● Page excerpt:
If the total number of possible items is known in advance and not too large, you can turn each order into a vector where each element corresponds to a possible item that may be in the order, and its numerical value is the quantity of that item in the order. If, say, you have 1000 different articles, each order would become a vector of 1000 elements. Most values would be 0, meaning that such item is not in the order, while some would be set to the quantity of the corresponding item in the order.

As a simplified example, say that there are only 3 possible items: apple, oranges, and lemons. You then would need a 3-dimensional vector to represent orders, one dimension per possible article. An order that contains 3 apples and nothing else would be represented for example by the vector [3, 0, 0], one that contains 1 orange and 5 lemons would be represented by the vector [0, 1, 5], while one that contains 2 apples and 1 lemon would be represented as the vector [2, 0, 1].

I had quite good results in a similar case, where I was training a model on orders with a total of 20k possible different articles. In my case, to reduce the dimensionality of the input and to capture latent factors, I trained an autoencoder on such 20k-dimensional sparse vector, and used the encoder part to produce smaller but dense vectors to feed to my model. If such path would be promising for your case I can provide more details. Note that you still would need a suitable amount of data for the autoencoder to train meaningful representations.

tegmentum · April 17, 2024, 8:17pm

Hey Luca, thanks for getting back to me, this is really insightful.

The true article count is around 1.5k, but we previously labeled them down to around 65 different types, irrespective of contents. So that’s what i’m currently working with. ex:

A1 → 200g can
A3 → 1kg bag

So if I understand correctly, a 65 element vector would not need to be encoded, and for each order, I would build a 65 element Tensor, where each article label is mapped to a index, and the value at that index is its count. (I’m reading your edits as I type this :P)

That makes total sense to me, my next step would be learning how to feed a (2D ?) tensor as an input parameter into my models. I’m using the EXGBoost Library, and Scholar’s KNN.

Thanks a lot!

lucaong · April 17, 2024, 8:25pm

Exactly a 65-dimensional vector seems small enough that it should not need further encoding. It’s basically adding 65 numerical attributes to your dataset, which sounds ok.

I would not even create 2D tensors, but really just append the 65 numerical attributes created from the items in the order to the ones you already had, obtaining a vector of 65 + N elements, where N is the number of numerical attributes you already had.

● Data section:
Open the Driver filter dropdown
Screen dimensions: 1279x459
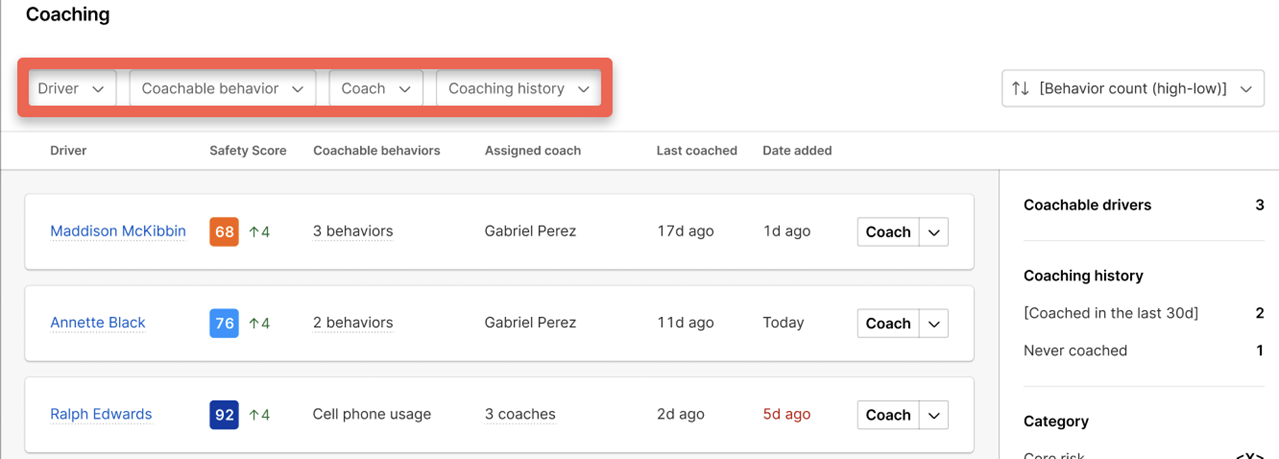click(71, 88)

==

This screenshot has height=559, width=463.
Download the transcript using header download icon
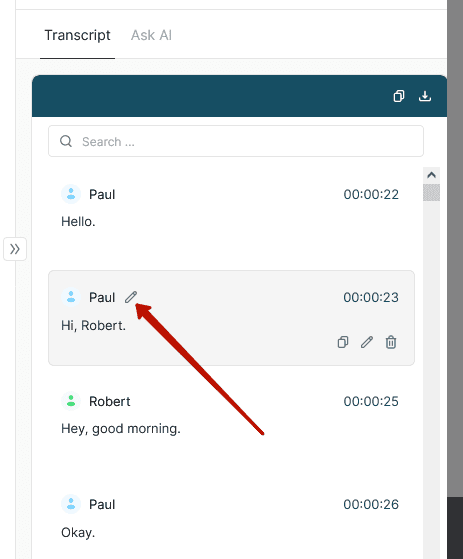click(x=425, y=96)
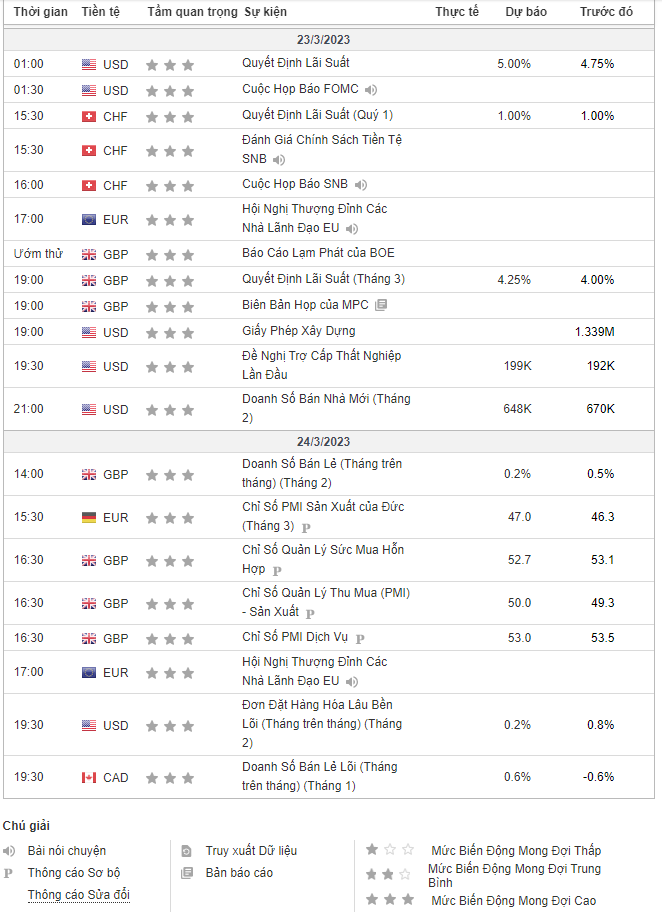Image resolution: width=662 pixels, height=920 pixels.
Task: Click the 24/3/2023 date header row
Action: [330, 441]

● Short problem: Pick up the forum thread on turning orders into vectors after its last sentence and continue it. The entries have no connection to the forum thread.

● Written response:
Following from the simple example above with apples, oranges, and lemons, let’s say you also have the total volume and item counts as the first two numerical attributes. An order with an item count of 2, and a total volume of 200, containing 3 apples and 5 lemons would then be represented by the vector [2, 200, 3, 0, 5] (or, represented as a map of attributes, %{ item_count: 2, total_volume: 200, apples: 3, oranges: 0, lemons: 5 }).

I am not an expert about XGBoost, but I think it’s an ensemble of decision trees like random forests, and therefore should be able to ingest such dataset just fine. Each of those 65 additional attributes (representing the quantity of each specific “normalized item” in the order) would be treated just like the other numerical attributes like total volume or item count.

Same goes for KNN, although I assume that in this case you might benefit from normalizing the attributes before feeding them into the model.

tegmentum · April 17, 2024, 8:36pm

Got it!

Correct, XGBoost is a decision tree based algorithm like random forest. I normalize my numerical attributes for both models, but will keep the count for the attributes as is.

Would you mind sharing which algorithm you used for your problem ? maybe i’ll look into that after this.

And again thanks a lot!

lucaong · April 17, 2024, 8:44pm

In my case I was not training a classifier, but rather a sort of recommender system that would provide recommendations given a partial shopping basket (in a specific b2b domain where baskets are typically containing many hundreds of items). The best performing model was a neural network built as a mix of a variational autoencoder, plus some additional embeddings to represent the specific tendencies of different geographical areas. The real trick was the specific way we trained the autoencoder, but I don’t think I can share such detail here, and it would not be relevant for your case anyway

For classification, not knowing much about the specifics of your case, an ensemble of decision trees sounds like a great option to me: it’s simple enough to work without massive data, and involves very few hyperparameters. Neural networks like the one I used in my case often require a lot of experimentation before one finds suitable hyperparameters, therefore I would definitely not recommend them as the first choice.

tegmentum · April 17, 2024, 8:51pm

I see, thanks for sharing anyways!

If we move on to needing a neural net, I’ll reach out again

lucaong · April 17, 2024, 9:13pm

It is likely that random forest would outperform a neural network for this task, especially if you don’t have large amount of training data. I think your choice of model is already the best bet: you will need to invest much less effort and probably get equal if not better results. Moreover, EXGBoost can plot the trained trees and give you insights on its rationale for the classification, something that neural networks would hide.

That said, if you are curious, the neural net architecture that I would use in your case is rather simple, just a standard multi-class classifier. Start with an input layer with a dimension corresponding to the total number of attributes and progressively shrink the dimension in each layer until you have an output layer with the same dimension as the total number of classes. Use a suitable loss function like categorical cross entropy to train your model. Use a softmax activation for your output layer, so you can interpret the output as the probability of each class.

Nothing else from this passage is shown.